§ **Task**
Make an exact copy of the lines from the one holding "Click the user profile icon beside 戶口設定" through the end of the entries below, both ends kept, and of nothing else. Exclude pictures.

§ **Saved entries**
####
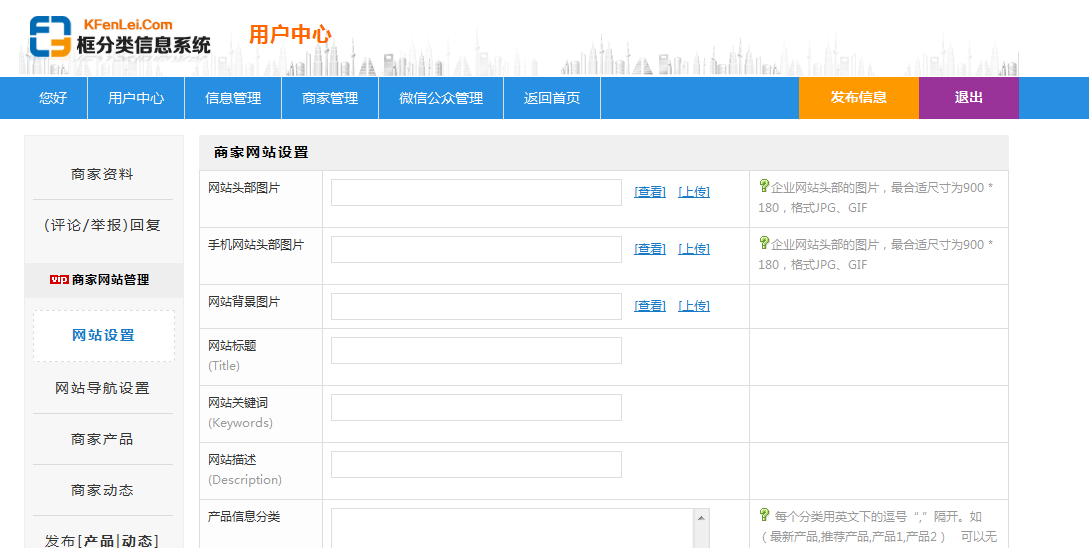1089x548 pixels.
Task: Click the hint icon beside website header image tip
Action: pyautogui.click(x=764, y=186)
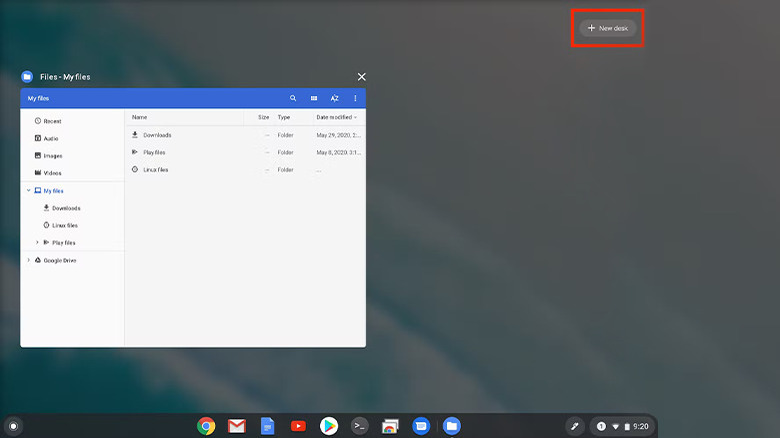This screenshot has height=438, width=780.
Task: Open Gmail from the shelf
Action: point(236,426)
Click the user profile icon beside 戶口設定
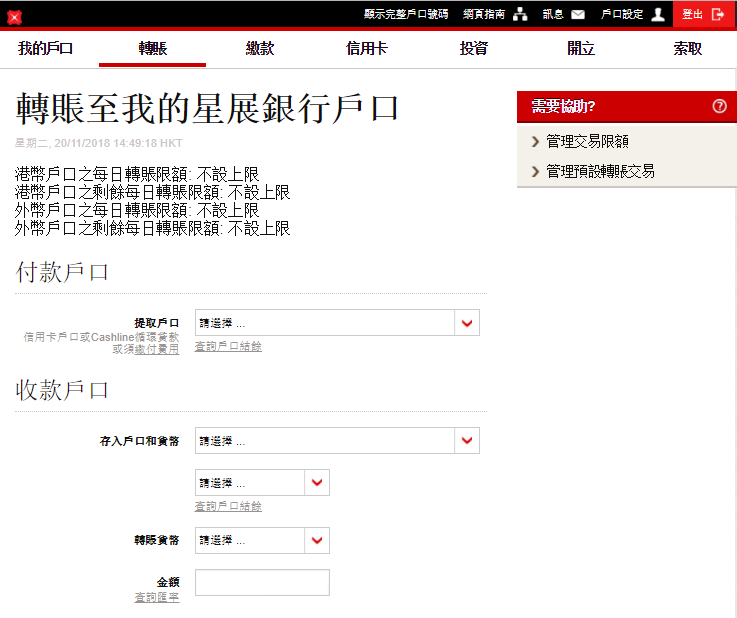 (657, 15)
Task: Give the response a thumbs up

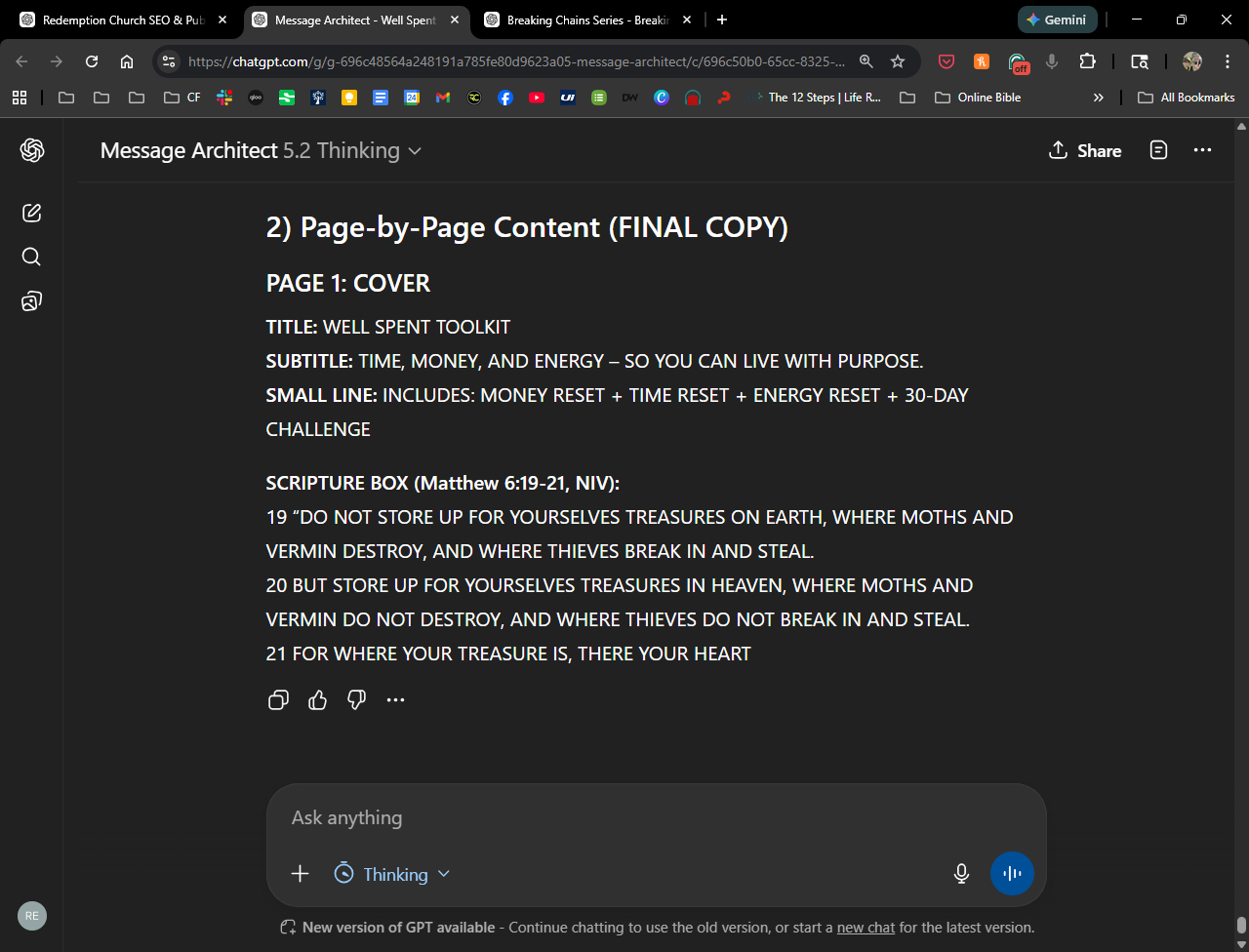Action: click(317, 699)
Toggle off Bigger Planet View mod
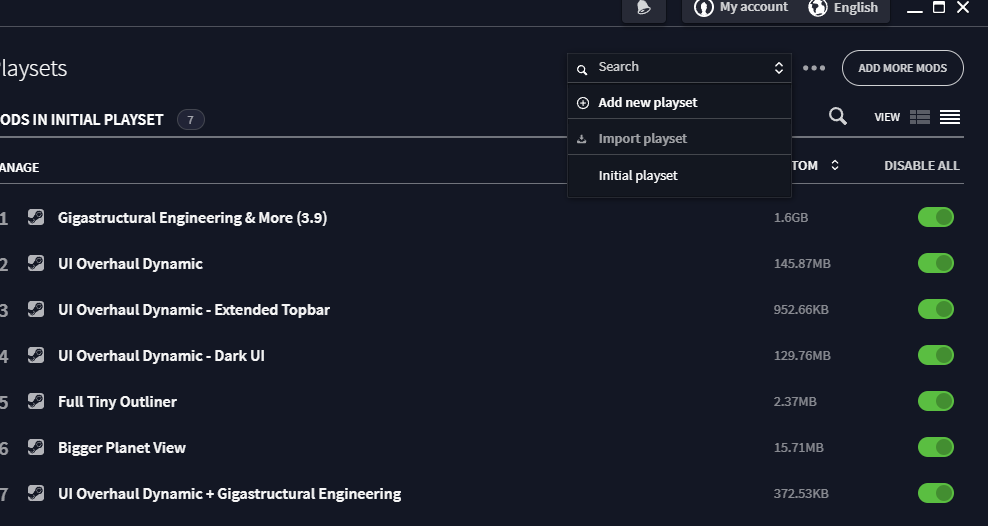Image resolution: width=988 pixels, height=526 pixels. 936,447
####
§ **Answer area**
Click the user profile icon beside 戶口設定
 (657, 15)
Task: Give the response a thumbs up

Action: click(317, 699)
Toggle off Bigger Planet View mod
Image resolution: width=988 pixels, height=526 pixels. 936,447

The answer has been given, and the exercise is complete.